Model-free and model-based strategy for rats' action selection
演題番号 : P1-m25
船水 章大 / Akihiro Funamizu:1 伊藤 真 / Makoto Ito:2 銅谷 賢治 / Kenji Doya:2 神崎 亮平 / Ryohei Kanzaki:1,3 高橋 宏知 / Hirokazu Takahashi:1,3,4
1:東京大院・情報理工 / Grad Sch of Inf Sci and Tech, Univ of Tokyo, Tokyo 2:沖縄科学技術研究基盤整備機構 / Okinawa Inst of Sci and Tech, Okinawa 3:東大・先端研 / RCAST, Univ of Tokyo, Tokyo 4:JSTさきがけ / PRESTO-JST, Saitama
To investigate the roles of model-free and model based strategies in action learning, we analyzed rats' performance in a choice task consisting of random sequence of fixed-reward and variable-reward trials.
Rats were asked to nose-poke to a left or right hole, and received a reward stochastically depending on their choice. While the reward probability for each trial was fixed in fixed-reward trials, it was varied among 4 settings after 23 to 275 trials in variable-reward trials. Only in fixed-reward trials, a light stimulus was presented. During the choice task, devaluation trials were also conducted, in which rats never received a reward in successive 10 trials. In randomly selected 5 trials among the 10 trials, the light stimulus informing fixed-reward trials was presented, and no light stimulus was presented in the rest.
In variable-reward trials, rats changed the choices depending on the reward probabilities. In contrast, in fixed-reward trials, rats kept selecting the same choice for more than 80%. In devaluation trials, rats were significantly persistent to a same choice in light-stimulus trials compared to no-light-stimulus trials. This result suggests that choices were more flexible to the change of reward probability in varied-reward trials than in fixed-reward trials, implying an existence of multiple strategies for action selection.
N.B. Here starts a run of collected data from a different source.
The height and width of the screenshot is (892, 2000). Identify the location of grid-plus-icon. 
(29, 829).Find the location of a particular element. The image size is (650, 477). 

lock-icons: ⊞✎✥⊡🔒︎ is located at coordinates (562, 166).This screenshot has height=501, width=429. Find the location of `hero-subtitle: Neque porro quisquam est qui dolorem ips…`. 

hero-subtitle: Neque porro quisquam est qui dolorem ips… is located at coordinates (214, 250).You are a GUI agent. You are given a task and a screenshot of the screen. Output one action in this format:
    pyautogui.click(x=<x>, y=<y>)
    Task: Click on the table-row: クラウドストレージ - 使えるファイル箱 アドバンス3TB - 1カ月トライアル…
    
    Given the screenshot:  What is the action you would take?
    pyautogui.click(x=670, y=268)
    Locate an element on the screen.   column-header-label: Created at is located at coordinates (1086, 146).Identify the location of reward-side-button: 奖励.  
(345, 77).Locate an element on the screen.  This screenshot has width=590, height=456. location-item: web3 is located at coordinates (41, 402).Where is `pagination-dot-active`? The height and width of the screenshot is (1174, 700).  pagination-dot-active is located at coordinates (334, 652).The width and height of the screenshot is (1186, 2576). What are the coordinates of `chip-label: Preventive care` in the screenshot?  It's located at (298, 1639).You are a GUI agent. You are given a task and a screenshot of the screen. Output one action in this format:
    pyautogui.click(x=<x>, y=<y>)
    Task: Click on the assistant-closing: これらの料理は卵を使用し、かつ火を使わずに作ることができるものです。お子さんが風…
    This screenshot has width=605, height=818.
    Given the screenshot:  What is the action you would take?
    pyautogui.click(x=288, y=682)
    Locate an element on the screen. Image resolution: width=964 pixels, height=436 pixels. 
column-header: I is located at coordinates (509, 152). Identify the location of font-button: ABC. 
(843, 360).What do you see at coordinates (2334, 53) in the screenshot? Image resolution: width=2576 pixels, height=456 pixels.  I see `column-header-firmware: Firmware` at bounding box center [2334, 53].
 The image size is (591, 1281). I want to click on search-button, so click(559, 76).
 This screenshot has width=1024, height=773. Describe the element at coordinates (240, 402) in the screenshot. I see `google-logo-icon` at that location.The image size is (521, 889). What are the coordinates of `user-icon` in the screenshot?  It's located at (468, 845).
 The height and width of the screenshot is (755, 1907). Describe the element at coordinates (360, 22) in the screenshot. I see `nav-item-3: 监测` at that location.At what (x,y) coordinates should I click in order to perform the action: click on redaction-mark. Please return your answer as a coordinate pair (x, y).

We then analyzed rats' choice sequences by a model-free strategy, Q-learning with gradual updates of the reward expectation for each action, and a model-based strategy with estimation of reward-probability setting by a hidden Markov model. In variable-reward trials, rats' choice sequences tended to match the performance of model-based strategy. In contrast, in fixed-reward trials, choice sequences were significantly better fitted to model-free strategy than model-based strategy. These results suggest that rats can take model-free and model-based strategies depending on a task complexity.